Question: What adjective best describes chickens without beaks?
That’s the first joke this columnist can remember writing. It was in the third grade – and was the runner-up in a class “original riddle writing” contest.
The first place entry was this one:
Question: “What kind of pins are found in a soup?”
I remember bristling with indignation when the winner was announced. My riddle may not have been superior, but it was original. The winning riddle was a rip-off of one The Riddler had spoken in a Batman comic book.
I knew this to be true, because I had that very comic book hidden in my school desk. It left me in the awkward position of exposing the plagiarizing riddle winner – or admitting to the teacher that I’d brought comic books to school.
So I bit my tongue and accepted the consolation prize. It was my first actual taste of a miscarriage of justice.
But I’ve made peace with it. It doesn’t matter anymore. Really. Hardly ever think about it. I’ve moved on.
Speaking of chickens – which I did several sentences ago – my wife and I recently acquired two chickens. Live ones. That cluck. And, yes, peck.
If you live in Bellevue, you can have up to six chickens, as long as the coop is at least 15 feet from your property line. And 50 feet from a KFC.

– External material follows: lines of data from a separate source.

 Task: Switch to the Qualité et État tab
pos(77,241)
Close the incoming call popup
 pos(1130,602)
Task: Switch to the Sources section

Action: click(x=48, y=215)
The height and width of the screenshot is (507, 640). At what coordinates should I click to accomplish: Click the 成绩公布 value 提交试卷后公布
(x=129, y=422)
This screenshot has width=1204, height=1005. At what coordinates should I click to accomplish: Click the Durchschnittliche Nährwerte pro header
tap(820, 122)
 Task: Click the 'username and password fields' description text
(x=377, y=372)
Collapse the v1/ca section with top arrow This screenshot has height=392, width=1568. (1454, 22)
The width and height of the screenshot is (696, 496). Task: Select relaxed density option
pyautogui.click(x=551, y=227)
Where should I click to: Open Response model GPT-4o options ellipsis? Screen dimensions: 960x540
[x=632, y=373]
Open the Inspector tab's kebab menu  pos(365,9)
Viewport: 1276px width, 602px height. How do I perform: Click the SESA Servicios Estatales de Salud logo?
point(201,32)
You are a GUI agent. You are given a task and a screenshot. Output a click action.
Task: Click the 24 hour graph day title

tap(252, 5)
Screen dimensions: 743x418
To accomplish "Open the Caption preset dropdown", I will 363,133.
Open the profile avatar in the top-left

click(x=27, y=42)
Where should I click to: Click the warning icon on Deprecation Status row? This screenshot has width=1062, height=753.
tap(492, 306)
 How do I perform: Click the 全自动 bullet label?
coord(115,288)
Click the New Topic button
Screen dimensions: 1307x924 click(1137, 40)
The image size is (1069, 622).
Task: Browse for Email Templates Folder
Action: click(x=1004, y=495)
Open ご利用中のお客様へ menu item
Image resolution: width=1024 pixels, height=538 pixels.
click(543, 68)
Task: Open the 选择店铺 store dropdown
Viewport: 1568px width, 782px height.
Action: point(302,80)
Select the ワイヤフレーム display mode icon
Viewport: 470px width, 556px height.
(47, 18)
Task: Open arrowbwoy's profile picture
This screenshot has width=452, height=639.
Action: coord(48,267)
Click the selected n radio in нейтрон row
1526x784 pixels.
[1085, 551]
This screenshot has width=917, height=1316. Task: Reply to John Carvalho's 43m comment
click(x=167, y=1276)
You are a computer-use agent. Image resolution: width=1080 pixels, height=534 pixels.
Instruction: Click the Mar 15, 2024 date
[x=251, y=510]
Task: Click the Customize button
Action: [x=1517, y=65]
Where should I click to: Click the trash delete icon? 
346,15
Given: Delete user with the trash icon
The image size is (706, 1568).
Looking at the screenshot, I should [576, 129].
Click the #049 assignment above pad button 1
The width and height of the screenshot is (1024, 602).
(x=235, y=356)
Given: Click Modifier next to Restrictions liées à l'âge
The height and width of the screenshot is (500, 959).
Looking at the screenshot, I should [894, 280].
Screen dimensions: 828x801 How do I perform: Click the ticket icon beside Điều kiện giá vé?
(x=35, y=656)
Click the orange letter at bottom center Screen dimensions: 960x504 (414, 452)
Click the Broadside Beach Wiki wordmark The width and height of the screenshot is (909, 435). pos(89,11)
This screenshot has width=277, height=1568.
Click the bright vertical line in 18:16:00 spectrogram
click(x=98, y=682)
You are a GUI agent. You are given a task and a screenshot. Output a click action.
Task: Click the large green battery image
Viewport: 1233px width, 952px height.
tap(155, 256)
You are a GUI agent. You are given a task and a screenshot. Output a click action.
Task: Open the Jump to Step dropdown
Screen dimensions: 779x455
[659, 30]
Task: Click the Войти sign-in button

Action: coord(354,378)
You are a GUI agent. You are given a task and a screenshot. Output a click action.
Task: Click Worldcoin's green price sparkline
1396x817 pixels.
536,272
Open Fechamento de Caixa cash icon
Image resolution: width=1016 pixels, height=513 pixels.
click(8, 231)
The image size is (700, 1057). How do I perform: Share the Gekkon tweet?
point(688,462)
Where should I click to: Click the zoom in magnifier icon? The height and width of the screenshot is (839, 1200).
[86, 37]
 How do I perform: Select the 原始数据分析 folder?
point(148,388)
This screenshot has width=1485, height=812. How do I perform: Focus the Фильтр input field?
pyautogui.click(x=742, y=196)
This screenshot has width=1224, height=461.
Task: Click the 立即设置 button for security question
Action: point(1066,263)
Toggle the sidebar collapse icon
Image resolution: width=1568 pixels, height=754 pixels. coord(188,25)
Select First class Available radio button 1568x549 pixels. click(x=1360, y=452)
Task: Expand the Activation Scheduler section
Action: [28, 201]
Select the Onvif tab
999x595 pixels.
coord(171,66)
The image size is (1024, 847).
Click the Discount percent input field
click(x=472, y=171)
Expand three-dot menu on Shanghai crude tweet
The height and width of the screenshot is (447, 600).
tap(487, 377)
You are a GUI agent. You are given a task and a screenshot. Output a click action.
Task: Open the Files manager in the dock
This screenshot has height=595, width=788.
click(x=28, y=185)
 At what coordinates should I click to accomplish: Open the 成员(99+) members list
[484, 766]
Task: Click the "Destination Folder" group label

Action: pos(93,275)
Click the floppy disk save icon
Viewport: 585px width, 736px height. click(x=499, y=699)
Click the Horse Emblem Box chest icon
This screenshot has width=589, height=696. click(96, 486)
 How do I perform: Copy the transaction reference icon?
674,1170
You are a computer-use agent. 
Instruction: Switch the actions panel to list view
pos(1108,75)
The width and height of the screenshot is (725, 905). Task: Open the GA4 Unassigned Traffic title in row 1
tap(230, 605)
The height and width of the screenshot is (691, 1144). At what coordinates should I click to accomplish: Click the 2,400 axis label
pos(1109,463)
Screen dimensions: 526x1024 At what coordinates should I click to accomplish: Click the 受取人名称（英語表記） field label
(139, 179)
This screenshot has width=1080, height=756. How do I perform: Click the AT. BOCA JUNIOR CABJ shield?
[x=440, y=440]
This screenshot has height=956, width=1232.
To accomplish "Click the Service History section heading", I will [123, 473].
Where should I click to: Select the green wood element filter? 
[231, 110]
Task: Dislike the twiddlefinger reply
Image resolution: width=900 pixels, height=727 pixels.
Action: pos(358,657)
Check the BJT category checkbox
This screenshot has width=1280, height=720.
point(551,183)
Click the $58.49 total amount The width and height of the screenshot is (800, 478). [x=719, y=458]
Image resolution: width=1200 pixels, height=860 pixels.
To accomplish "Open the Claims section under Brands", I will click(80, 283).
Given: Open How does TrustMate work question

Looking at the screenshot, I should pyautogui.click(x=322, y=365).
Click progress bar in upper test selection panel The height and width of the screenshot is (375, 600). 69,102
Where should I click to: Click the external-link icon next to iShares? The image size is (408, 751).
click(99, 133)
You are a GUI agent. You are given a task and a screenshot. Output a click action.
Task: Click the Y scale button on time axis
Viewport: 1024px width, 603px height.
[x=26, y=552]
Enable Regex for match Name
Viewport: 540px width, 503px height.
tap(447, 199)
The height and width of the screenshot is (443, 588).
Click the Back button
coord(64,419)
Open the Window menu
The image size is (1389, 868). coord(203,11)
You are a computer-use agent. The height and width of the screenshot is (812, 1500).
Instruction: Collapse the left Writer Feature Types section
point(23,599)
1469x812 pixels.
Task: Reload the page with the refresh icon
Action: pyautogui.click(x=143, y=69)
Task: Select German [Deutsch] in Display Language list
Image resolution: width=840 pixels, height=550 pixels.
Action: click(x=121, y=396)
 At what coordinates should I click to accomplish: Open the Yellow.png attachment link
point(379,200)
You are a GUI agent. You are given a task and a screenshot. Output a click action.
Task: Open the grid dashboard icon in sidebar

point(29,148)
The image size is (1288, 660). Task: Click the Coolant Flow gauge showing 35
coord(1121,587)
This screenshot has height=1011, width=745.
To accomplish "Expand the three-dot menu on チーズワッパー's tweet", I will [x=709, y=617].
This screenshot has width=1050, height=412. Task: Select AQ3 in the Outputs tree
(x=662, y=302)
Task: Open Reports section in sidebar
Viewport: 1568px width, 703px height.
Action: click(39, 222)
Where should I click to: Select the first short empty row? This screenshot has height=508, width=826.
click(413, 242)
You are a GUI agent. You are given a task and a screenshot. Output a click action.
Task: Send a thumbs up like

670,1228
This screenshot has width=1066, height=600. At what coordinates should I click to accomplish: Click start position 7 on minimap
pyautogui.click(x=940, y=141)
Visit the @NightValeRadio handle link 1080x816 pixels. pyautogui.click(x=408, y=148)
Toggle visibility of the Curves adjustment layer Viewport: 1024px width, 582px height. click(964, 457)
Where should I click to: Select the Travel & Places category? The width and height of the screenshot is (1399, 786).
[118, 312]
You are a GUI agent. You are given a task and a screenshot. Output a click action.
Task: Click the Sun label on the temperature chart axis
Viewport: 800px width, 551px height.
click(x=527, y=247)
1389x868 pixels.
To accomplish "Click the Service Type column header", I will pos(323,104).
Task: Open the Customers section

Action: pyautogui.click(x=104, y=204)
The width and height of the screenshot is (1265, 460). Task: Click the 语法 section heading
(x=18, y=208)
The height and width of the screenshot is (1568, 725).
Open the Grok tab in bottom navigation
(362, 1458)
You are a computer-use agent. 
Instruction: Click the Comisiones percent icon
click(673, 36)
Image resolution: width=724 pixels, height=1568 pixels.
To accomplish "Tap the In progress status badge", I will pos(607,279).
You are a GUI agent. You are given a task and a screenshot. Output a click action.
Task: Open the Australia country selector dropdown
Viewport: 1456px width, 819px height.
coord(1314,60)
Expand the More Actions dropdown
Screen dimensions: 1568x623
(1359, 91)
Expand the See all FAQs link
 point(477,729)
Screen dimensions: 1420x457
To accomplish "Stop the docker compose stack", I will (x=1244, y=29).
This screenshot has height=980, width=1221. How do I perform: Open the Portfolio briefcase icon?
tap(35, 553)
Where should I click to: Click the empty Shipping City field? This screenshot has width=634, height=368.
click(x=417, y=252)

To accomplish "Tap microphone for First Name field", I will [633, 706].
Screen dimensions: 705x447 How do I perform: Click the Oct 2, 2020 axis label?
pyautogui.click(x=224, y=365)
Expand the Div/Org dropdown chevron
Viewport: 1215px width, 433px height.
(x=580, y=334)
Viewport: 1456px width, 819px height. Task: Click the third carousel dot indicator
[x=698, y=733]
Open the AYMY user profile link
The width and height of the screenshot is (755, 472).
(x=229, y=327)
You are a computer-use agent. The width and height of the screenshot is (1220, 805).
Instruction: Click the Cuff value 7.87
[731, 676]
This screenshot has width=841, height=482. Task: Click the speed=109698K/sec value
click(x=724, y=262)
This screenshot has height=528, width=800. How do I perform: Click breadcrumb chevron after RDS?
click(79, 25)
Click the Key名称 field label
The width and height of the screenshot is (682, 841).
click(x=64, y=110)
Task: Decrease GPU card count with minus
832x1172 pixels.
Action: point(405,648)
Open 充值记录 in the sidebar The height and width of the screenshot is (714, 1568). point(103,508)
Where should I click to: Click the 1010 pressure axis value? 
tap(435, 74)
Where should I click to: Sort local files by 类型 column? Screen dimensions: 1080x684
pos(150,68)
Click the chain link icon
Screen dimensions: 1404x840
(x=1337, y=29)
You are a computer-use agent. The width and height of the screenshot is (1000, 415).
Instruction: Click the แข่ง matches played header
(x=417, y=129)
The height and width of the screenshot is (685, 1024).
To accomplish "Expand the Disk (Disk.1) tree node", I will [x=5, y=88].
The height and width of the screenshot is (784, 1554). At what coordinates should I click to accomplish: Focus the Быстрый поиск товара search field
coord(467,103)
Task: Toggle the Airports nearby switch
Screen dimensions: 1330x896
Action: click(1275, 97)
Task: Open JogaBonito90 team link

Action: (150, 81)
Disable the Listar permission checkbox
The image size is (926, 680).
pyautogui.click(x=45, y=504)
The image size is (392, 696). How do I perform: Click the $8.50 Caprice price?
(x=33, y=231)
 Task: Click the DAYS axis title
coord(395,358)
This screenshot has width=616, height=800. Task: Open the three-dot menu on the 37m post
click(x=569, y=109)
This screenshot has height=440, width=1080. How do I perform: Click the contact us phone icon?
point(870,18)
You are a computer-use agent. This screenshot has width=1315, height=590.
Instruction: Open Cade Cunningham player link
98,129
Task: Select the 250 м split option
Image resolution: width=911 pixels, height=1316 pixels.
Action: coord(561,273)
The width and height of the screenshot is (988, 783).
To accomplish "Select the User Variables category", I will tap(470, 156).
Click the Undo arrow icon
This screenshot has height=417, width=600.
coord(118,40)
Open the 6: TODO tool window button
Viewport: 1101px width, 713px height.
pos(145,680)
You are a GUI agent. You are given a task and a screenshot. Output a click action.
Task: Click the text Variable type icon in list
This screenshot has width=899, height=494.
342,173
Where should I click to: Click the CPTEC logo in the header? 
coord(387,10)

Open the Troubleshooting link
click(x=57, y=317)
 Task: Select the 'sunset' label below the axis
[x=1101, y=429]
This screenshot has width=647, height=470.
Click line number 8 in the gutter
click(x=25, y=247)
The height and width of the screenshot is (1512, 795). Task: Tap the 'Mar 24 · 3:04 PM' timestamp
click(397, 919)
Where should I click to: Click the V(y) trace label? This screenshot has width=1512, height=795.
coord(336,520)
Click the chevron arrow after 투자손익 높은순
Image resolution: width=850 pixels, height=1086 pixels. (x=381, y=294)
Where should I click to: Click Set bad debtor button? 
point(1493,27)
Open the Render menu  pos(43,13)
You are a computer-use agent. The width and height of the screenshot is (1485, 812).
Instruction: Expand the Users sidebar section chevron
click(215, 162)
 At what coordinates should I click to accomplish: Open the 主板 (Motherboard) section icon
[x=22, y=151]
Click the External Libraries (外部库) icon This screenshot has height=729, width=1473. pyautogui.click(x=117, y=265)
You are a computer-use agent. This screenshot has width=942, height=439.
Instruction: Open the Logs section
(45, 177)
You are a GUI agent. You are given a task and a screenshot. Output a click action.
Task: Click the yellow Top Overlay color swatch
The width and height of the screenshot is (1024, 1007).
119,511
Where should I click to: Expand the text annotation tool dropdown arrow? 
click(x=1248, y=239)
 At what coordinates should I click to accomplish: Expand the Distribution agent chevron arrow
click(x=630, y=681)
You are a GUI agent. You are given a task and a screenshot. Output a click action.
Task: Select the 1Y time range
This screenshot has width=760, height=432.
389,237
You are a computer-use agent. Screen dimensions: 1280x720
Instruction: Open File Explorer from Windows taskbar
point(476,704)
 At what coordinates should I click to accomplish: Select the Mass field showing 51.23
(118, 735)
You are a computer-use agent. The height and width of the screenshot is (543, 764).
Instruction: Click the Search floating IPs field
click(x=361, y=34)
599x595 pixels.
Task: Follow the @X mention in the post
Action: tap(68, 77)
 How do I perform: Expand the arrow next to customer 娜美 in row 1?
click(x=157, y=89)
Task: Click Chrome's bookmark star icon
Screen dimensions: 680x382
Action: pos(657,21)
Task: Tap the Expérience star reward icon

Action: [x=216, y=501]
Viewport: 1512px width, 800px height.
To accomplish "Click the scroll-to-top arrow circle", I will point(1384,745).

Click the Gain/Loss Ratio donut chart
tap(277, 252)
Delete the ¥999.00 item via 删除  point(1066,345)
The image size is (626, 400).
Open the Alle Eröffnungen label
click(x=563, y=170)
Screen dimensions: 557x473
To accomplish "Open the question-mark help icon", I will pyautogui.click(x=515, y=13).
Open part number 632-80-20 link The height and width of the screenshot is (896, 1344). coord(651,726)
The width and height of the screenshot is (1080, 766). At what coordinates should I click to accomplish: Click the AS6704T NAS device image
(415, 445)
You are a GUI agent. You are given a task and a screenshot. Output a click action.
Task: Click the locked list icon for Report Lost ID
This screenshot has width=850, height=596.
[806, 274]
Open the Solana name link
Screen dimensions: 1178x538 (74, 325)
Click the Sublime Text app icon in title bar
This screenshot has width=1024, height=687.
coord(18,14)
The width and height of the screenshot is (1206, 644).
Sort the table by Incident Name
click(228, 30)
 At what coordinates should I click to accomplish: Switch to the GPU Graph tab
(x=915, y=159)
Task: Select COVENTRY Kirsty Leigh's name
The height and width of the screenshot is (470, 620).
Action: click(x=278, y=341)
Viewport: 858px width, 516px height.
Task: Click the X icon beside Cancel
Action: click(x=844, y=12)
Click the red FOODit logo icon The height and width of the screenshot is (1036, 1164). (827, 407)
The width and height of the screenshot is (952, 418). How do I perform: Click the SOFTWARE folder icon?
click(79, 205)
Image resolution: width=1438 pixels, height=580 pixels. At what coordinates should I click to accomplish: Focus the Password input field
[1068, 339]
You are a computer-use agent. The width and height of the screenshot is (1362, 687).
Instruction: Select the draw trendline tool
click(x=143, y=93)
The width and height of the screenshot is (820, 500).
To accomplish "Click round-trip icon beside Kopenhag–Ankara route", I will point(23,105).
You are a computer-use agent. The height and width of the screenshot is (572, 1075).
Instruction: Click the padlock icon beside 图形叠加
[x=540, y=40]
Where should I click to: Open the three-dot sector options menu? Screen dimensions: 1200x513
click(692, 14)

If you only have six hens, they’re classified as pets. But you will be responsible if they attack mailmen or chase cars. Posting a “Beware of Chickens” sign is a good idea.
Only hens are allowed in Bellevue – no roosters. This ordinance is just another example of the on-going advance of women’s rights.
My grandpa always used to say that a not-too-bright fellow was “dumber than a chicken.” As a new member of the “Poultry Anti-Defamation League,” I’m here to say that if grandpa were still around, he would owe chickens everywhere an apology.
Our two chickens seem nearly as smart as dogs and cats – and perhaps the equal of some of the humans I know – especially a certain cousin whom I will not name.
Plus chickens tend to smell better than Cousin Jerry. Oops.
OK, maybe a chicken isn’t as smart as certain dogs like Lassie.
TIMMY: “Henny Penny! I’ve fallen down a well! Go get help!”
And I’m not saying a chicken would score well in an SAT exam. But maybe high enough to get into broadcast school. Even so, it’d probably take the chicken five years to graduate.
Hens offer a huge bonus as pets: They provide eggs for breakfast. A good layer can crank ’em out once a day.
My wife and I also are custodians of two horses. There is nothing that either of them lays each day that you’d want for breakfast.
So kudos to chickens – who have other talents. For one thing, they can fly. Not as high as eagles – but a lot higher than any dumb terrapin could even dream of.
Sorry. Guess I’m not really over it.